Promises Marijuana Addiction Treatment
Marijuana is the most widely used illicit drug in the U.S. Typically smoked in joints (cigarettes), blunts (cigars) or pipes, or mixed with food, marijuana’s active chemical – THC – activates areas of the brain responsible for pleasure. In addition to producing relaxation and euphoria, users may experience distorted perceptions, impaired coordination, and difficulties with thinking, learning and memory.
Marijuana Rehab at Promises
At Promises, marijuana rehab treatment is tailored to each client’s needs. Many therapies are available, including equine therapy, acupuncture, yoga, massage, cognitive behavioral therapy, and more. Throughout your time at Promises you will have access to psychiatrists, therapists, massage therapists, acupuncturists, nutritionists and other practitioners who will guide your care and treatment. To promote long-term recovery, alumni services and support are also available.
Consequences of Marijuana Use
After smoking marijuana, it takes only a few minutes for the heart to speed up and blood vessels in the eyes to expand (hence the red eyes and use of eye drops frequently associated with smoking pot). Like other drugs, marijuana affects users’ physical health, increasing the risk of heart palpitations, arrhythmias and heart attack as well as respiratory problems such as chronic cough, chest illness and lung infections.

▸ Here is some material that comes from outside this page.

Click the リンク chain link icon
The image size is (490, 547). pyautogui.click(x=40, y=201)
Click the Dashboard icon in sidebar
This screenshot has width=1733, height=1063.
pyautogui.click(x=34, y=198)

Ongoing research is shedding new light on the consequences of regular marijuana use. Learning and memory are significantly impacted, which at least partially explains the “pothead” image of someone who is easily distracted, forgetful, unmotivated and slow to react. These effects can last for years after stopping marijuana use, especially for those who begin using the drug at an early age.
Far from harmless, heavy marijuana users report a number of problems including:
- Less satisfaction with life
- Poor mental and physical health
- Interpersonal conflict
- Less academic and career success
Studies show that chronic marijuana users are more likely to drop out of school, be late or absent from work and jump from job to job.
Impaired judgment and coordination make driving under the influence of marijuana extremely dangerous. Studies show that marijuana use more than doubles the risk of being in a car accident. The risk is even higher when marijuana is mixed with alcohol.
Mental illness, such as depression, anxiety and psychosis, is also associated with chronic marijuana use. High doses can cause severe paranoia and hallucinations. Especially among teen pot smokers, studies show a link between marijuana use and the development of psychosis later in life.
Heightened Risks of Marijuana Use in Adolescence
Marijuana use in adolescence is particularly problematic. Studies show the drug can cause lasting changes in the brain’s reward system as well as the hippocampus, where learning and memory take place. Marijuana not only affects teens’ performance at school but it may also lower IQ and result in mental decline that persists after they stop using drugs. Since about one in 15 high school seniors uses marijuana, the impact on future generations could be significant.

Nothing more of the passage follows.